Gleiches gilt im Ergebnis für die weiteren Beweisanträge, weil sie der zur Überprüfung ihrer Berechtigung erforderlichen und auch nicht sinngemäß aus dem Zusammenhang erschließbaren Konkretisierung des Beweisthemas entbehren. Die Beweisanträge liefen offenbar auf einen unzulässigen Erkundungsbeweis hinaus, zumal die vom Angeklagten zugestandene vorsätzliche Zufügung von Verletzungen Magdalena R***, nämlich Prellungen des Kopfes, Unterkiefers und Halses sowie Blutergüsse und Hautabschürfungen (S 91 ff, 151, 163 in Verbindung mit S 39 und 171 d.A), keiner weiteren Beweiserhebung bedurfte. Die nunmehr erst in der Beschwerde konkretisierte Zielrichtung der Beweisanträge betraf überdies keine entscheidenden Tatumstände. Denn es ist weder relevant, ob sich Magdalena R*** erst auf Drängen ihrer Tochter ins Spital begab, noch ob sie eine - nach Meinung des Beschwerdeführers - für ein Sexualdelikt typische Verletzung aufwies. Daß Letzteres nicht der Fall war, ergibt sich bereits aus der vom Erstgericht den Urteilsfeststellungen zugrundegelegten Krankengeschichte (ON 6 in Verbindung mit S 171 und 185 d.A) und steht nach forensischer Erfahrung der Annahme einer Tatverübung in der hier festgestellten Art und Weise nicht entgegen.

Zur Mängelrüge und zu den Rechtsrügen

(§ 281 Abs. 1 Z 5, 9 lit a und 10 StPO):

Das Erstgericht kam in eingehender Beurteilung des Wahrheitsgehaltes sowohl des vom Beschwerdeführer vor der Polizei und bei der wiederholten Vernehmung vor dem Untersuchungsrichter abgelegten Geständnisses der Notzucht als auch der Aussagen des Tatopfers seiner Begründungspflicht mängelfrei nach (§§ 258 Abs. 2, 270 Abs. 2 Z 5, 281 Abs. 1 Z 5 StPO). Es erörterte dabei, der insofern nicht aktengetreuen Beschwerde zuwider, auch die nur unwesentliche Details betreffenden Widersprüche in den Aussagen des Opfers (S 201, 203 d.A), war aber weder gehalten, noch überhaupt in der Lage, sich mit jedem nur denkbaren, in der Nichtigkeitsbeschwerde erhobenen Einwand gegen seine Beweiswürdigung im voraus zu befassen.
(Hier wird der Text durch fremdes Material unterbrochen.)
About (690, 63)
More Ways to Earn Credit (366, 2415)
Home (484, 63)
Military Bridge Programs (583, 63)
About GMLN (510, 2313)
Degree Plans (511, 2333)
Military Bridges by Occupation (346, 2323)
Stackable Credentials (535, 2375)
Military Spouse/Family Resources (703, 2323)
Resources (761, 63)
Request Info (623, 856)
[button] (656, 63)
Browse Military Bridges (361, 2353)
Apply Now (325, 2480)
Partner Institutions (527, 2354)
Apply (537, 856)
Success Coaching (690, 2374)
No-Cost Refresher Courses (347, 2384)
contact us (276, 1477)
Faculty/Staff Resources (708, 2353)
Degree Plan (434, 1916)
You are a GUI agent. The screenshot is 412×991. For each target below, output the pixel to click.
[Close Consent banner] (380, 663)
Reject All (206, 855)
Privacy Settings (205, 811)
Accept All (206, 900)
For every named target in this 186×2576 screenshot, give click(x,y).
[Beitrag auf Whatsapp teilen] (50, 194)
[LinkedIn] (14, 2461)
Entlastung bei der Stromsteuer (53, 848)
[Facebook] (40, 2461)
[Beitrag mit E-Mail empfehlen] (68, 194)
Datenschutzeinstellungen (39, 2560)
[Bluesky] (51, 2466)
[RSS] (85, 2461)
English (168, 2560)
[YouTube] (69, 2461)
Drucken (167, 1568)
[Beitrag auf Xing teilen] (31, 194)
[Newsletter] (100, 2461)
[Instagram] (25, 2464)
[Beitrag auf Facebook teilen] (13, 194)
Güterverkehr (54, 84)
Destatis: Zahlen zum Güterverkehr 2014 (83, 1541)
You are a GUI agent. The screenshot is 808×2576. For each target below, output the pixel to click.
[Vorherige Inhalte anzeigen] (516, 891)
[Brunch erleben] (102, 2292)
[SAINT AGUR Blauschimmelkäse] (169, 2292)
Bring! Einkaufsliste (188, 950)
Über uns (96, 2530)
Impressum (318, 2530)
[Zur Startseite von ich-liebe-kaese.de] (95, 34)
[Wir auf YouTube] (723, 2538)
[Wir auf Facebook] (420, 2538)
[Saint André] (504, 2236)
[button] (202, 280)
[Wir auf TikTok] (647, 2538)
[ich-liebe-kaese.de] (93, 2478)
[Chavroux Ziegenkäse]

Soweit in den Beschwerdeausführungen versucht wird, aus den Verfahrensergebnissen andere Schlüsse abzuleiten, als sie das Erstgericht logisch, empirisch unbedenklich und im Einklang mit der Aktenlage zog, wird damit auch der Nichtigkeitsgrund des § 281 Abs. 1 Z 5 StPO nicht prozeßordnungsmäßig geltend gemacht. In bezug auf die Würdigung des vom Beschwerdeführer vor der Polizei abgelegten Geständnisses wird in der Beschwerde überdies die ebenfalls durch die Aktenlage gedeckte (S 167 d.A) Argumentation des Tatgerichtes außer acht gelassen, wonach dem Beschwerdeführer erst nach seiner Vernehmung vom Polizeibeamten P*** gesagt wurde, daß seiner (des Polizeibeamten) Meinung nach keine Haft verhängt werden würde (S 197 d.A).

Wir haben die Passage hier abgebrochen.